## Задания
A. Перепишите без изменений часть перечня от его начала до строки «Looking at the screenshot, I should coord(9,288).» включительно.
B. Допишите продолжение текста об Эрике Сати и княгине де Полиньяк.
-------- Исходный текст
Швейная княгиня де Полиньяк
(фото: Париж, 1900-е) [9]

  И здесь, пожалуй, (было бы) уместно сделать небольшое от(ст)упление (совсем как бравые французы..., под Парижем).
  Эрик Сати был представлен княгине де Полиньяк в конце августа 1916 года. Честь «первого представления», пальма первенства, а заодно и роль прекрасной сводни для будущего первого произведения в стиле будущего неоклассицизма принадлежала Жанне Батори, певице, — и (в то время) держательнице «Театра старой голубятни».[5]:665 Правда сказать, ею двигала в основном не любовь к (возможному) новаторству, а элементарное желание помочь Сати, который тогда и в самом деле бедствовал. Впрочем, повторяться не стану. — Или стану, но не сию минуту.
  В те времена княгиня Эдмон де Полиньяк (а ей исполнился уже 51 год)[комм. 5] уже вступила в возраст малой «аристократической скуки»... Урождённая американка Винаретта Зингер (Winnaretta Singer), дочь фабриканта знаменитых швейных машинок, она уже успела многое..., — к примеру, такую мелочь: потерять двух мужей. По какому-то странному стечению обстоятельств оба они были князьями, оба французами и оба умерли без особых затруднений. Первый из них звался князь Луи де Сей-Монбельяр (Louis de Scey-Montbéliard), а второй — князь Эдмон де Полиньяк (Edmond de Polignac) — имя которого она носила — до дня своей смерти (1943 год). Имея в своём распоряжении непритворный придворный оркестр из шестнадцати музыкантов, княгиня де Полиньяк нередко изволила развлекать себя салонными концертами и музыкальными представлениями. Таким путём & образом она доставляла себе скромное княжеское удовольствие, заказывая модным композиторам своего времени сочинения, специально написанные для этого ансамбля. К примеру, в одной связке с «Сократом» Сати оказался испанский мигрант Мануэль де Фалья со своей пьесой «Балаганчик мастера Педро» (Retablo de Maese Pedro) и вездесущий Игорь Стравинский со своей эксцентричной «Байкой про Лису».[5]:1033 Все упомянутые (выше) сочинения княгиня заказала от своих щедрот — почти одновременно. Однако, понятное дело, меня интересует только одно (из них). Салон княгини, где Жанна Батори «представляла себе» (а также Винаретте де Полиньяк) очередного композитора музыки, Эрика Сати, — и где впоследствии должно было состояться первое исполнение «Сократа», — этот салон представлял собой особенно наглядное зрелище. Потолок этого храма светских искусств был густо расписан Жозе-Марией Сертом в любимых тонах хозяйки салона. Фрески «чёрные и золотые, в точности как виньетки на швейных машинках её отца», — по ядовитому и точному замечанию Жана Гюго.[5]:1033

  Именно в это время Сати (после двух лет почти мёртвого затишья и подавляющей нищеты) уже был занят, чтобы не сказать: по горло. Плотно (и нервно), он работал над музыкой (поначалу, над эскизами) балета «Парад». Это была долгожданная возможность, и Сати, не будучи уверенным ни в чём, буквально со всей отдачей, — желчно и раздражённо, был вынужден активно участвовать в «придворных» интригах вокруг Дягилева и его труппы, чтобы балет всё-таки состоялся. В основном этим обстоятельством и объясняется двухлетняя затяжка в работе над «Сократом». — И ещё не единожды этот странный «парад» во время войны становился на пути «симфонической драмы».
----------------
-------- Исходные данные
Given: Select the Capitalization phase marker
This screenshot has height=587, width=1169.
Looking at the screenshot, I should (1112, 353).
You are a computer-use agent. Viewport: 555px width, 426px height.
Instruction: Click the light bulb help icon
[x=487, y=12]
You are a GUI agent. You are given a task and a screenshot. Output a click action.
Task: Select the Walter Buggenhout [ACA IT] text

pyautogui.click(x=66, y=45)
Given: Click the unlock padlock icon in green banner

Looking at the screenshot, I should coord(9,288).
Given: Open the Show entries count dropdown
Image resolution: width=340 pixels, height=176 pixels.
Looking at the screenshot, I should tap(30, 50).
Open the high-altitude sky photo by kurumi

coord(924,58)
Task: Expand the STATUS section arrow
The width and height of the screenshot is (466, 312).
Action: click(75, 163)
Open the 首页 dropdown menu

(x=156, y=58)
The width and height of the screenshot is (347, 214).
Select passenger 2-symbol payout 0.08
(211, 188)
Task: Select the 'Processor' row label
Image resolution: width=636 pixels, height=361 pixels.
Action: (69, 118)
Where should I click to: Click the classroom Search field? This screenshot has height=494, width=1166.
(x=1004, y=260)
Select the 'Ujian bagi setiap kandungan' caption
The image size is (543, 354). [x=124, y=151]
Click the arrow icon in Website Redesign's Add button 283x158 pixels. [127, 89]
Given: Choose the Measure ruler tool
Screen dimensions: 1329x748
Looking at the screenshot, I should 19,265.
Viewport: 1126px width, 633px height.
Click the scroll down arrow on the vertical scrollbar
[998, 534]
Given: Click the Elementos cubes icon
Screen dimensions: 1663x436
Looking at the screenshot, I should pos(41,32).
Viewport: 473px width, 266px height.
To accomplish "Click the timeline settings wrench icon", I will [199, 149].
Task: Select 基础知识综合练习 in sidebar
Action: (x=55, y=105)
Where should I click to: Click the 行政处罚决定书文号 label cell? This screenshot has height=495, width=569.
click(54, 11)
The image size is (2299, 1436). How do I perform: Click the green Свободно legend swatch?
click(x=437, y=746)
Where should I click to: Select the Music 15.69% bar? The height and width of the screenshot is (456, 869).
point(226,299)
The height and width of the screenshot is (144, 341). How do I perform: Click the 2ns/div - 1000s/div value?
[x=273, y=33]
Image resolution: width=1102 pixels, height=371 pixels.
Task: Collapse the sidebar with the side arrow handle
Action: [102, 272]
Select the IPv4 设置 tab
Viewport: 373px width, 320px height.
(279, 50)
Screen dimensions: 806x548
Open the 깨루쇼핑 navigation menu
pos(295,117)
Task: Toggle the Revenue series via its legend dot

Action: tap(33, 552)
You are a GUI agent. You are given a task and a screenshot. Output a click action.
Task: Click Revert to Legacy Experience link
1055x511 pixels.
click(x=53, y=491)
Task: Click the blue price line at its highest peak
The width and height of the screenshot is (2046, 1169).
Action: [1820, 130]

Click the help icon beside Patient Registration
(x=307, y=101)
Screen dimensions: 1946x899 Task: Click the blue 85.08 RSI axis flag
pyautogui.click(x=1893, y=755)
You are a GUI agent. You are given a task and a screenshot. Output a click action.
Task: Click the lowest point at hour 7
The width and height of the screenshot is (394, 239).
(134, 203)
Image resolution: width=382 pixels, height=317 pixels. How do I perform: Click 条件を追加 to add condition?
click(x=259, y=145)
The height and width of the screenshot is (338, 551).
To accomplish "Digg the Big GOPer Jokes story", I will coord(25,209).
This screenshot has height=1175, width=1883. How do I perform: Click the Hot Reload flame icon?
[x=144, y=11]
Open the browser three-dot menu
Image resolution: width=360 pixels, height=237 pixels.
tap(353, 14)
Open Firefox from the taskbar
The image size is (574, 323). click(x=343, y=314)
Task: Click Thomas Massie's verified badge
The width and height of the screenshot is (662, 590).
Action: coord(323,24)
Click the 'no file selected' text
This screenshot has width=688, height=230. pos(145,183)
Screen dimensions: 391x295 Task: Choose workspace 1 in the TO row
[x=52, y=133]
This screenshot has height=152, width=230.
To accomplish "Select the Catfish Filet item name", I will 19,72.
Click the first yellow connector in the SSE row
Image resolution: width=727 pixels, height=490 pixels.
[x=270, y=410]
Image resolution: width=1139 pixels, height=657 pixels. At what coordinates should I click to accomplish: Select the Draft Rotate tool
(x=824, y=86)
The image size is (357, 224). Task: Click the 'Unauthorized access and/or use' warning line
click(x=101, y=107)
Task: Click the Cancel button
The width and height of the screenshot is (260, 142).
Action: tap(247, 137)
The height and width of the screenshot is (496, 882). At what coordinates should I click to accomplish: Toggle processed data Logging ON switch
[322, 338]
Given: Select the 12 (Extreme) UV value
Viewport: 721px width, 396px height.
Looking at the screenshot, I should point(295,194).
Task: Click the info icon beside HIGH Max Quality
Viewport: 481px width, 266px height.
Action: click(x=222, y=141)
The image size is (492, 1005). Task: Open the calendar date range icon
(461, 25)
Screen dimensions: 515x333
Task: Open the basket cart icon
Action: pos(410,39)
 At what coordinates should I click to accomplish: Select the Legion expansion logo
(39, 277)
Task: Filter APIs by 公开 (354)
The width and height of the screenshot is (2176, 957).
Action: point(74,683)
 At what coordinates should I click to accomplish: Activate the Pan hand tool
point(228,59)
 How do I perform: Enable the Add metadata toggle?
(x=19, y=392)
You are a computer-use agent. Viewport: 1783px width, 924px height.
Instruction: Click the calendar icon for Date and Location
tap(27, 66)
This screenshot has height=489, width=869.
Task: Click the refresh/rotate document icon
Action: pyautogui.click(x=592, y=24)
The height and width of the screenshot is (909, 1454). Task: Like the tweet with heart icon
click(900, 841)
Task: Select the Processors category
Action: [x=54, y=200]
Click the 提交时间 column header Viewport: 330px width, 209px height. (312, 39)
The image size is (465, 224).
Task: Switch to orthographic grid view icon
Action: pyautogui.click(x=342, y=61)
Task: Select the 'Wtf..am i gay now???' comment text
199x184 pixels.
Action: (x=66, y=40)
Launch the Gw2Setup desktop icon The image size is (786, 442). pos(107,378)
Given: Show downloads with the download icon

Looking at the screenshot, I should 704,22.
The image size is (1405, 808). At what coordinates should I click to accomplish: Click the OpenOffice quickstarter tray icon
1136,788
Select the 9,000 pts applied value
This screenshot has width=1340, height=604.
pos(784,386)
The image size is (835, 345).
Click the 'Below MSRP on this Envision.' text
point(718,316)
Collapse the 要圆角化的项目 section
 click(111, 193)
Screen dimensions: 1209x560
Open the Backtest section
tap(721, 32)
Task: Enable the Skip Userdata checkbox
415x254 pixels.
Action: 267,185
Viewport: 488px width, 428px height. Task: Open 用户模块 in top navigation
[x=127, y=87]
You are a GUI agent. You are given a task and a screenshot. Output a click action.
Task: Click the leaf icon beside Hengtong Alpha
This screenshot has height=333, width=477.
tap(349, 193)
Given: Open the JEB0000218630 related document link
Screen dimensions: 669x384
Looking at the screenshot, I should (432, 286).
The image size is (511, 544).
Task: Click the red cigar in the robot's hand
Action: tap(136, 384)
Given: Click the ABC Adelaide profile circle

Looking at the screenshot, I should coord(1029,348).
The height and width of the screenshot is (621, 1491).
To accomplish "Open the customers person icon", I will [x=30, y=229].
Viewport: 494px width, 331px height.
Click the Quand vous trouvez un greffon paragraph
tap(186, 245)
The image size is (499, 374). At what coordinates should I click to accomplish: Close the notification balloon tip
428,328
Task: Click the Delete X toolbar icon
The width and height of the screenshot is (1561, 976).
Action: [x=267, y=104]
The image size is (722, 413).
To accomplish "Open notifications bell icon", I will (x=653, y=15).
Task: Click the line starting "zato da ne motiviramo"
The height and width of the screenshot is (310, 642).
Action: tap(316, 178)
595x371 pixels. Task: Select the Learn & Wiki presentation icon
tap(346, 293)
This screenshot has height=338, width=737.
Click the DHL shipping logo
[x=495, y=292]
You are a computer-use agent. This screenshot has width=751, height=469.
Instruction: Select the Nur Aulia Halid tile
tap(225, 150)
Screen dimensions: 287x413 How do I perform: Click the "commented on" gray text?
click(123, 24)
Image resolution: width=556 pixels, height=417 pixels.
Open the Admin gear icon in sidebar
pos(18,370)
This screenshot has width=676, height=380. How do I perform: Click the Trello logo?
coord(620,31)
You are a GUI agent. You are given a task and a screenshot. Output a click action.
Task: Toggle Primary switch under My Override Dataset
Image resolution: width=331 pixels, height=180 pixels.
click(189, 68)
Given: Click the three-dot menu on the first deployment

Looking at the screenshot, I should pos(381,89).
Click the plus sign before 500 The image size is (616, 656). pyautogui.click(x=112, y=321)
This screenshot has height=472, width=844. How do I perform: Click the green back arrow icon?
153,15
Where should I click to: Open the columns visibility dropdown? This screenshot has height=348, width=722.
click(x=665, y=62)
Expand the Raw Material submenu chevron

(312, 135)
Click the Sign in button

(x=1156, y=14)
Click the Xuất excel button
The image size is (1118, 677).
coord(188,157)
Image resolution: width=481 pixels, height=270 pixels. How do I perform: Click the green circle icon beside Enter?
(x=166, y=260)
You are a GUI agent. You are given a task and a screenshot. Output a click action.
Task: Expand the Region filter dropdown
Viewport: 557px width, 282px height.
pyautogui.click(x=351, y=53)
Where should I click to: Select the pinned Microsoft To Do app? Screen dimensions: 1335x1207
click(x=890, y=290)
----------------
## Ответы
A.
Given: Select the Capitalization phase marker
This screenshot has height=587, width=1169.
Looking at the screenshot, I should (1112, 353).
You are a computer-use agent. Viewport: 555px width, 426px height.
Instruction: Click the light bulb help icon
[x=487, y=12]
You are a GUI agent. You are given a task and a screenshot. Output a click action.
Task: Select the Walter Buggenhout [ACA IT] text

pyautogui.click(x=66, y=45)
Given: Click the unlock padlock icon in green banner

Looking at the screenshot, I should coord(9,288).

B.
...рекламная бумажка для госпожи заказчицы...
Эрик Сати, аннотация будущей драмы «Сократ» для княгини Полиньяк (осень 1916) [10]

  И ещё одну неточность можно было бы выделить во всей этой истории. Особенная изюминка (это я вам скажу точно, как «сам тоже, мягко говоря, копозитор») заказа княгини Эдмон де Полиньяк (Винаретты Зингер) заключалась в том, что она ... не заказывала Эрику Сати никакой «симфонической драмы» — и тем более не рассчитывала ни на какого «Сократа». Её предложение было в самом деле — свободным и чистым..., можно сказать, даже выбритым от всякой конкретной шелухи, касавшейся или не касавшейся искусства. Проще говоря, это был свободный заказ, причём, свободный — в прямом и широком смысле слова. Выглядело это примерно так: мадам Винаретта Зингер де Полиньяк назвала некую сумму (во франках, вестимо), а также в двух словах напомнила «композитору музыки», каким составом «придворных музыкантов» располагает её маленький будуарно-кулуарный оркестр. Так и получилось, что в данном случае Сати (чуть не единственный раз в жизни) получил некое идеальное (типически сократическое) предложение, когда княгиня протянула ему — чистый лист и попросила написать некое произведение по собственному выбору и усмотрению, ограничивая автора — только в нескольких (практически, бытовых) деталях. И тогда, действуя словно бы по прямому контрасту отрицания (оппозиции к самому себе) свободный Сати решил, что после «жестокого парада» будет писать некую бесстрастную и предельно отстранённую «симфоническую драму»..., — вдобавок, по ветхим текстам Платона, бесконечно далёким от всякой «парадности».

  Жёсткая внутренняя идея, замысел и конструкция будущего произведения сложилась у Сати ещё в ноябре 1916 — январе 1917, во время работы над скандальным и эпатажным балетом «Парад».[7]:322-323 А собственно говоря, «Сократ» — это и была на львиную долю — именно (и только) идея. Дальнейшее воплощение в нотном материале, прежде всего, должно было «не испортить» принципиально новую концепцию и не затушевать ту яркую (или, напротив, тусклую) вспышку мысли, которая внезапно (или, напротив, постепенно) осенила Автора — как художественный образ (или, напротив, точная идея). Трудно представить себе более жестокий контраст: между полным внешних эффектов и бьющим «Парадом» с одной стороны, и — строгим, суровым, почти аскетически бледным «Сократом».[11] — Между тем, чтобы не говорить лишних слов: именно таков и был замысел Сати. И здесь он виден невооружённым взглядом. Постоянно находясь в непримиримой, почти пароксизмальной оппозиции к самому себе и окружающему миру, каждым своим новым сочинением Сати пытался представить (или подставить) некую принципиально новую версию, которая — если не обманет, то хотя бы уведёт далеко в сторону — так называемых учеников, подражателей, публику или критику (на самом деле — неважно кого, поскольку все эти категории — чисто умозрительные).

  Прошу иметь в виду, раз и навсегда: не существует никакой школы Сати. Так называемый «Сатизм» попросту не смог бы существовать. Именно во мне он нашёл бы своего первейшего и непримиримого врага.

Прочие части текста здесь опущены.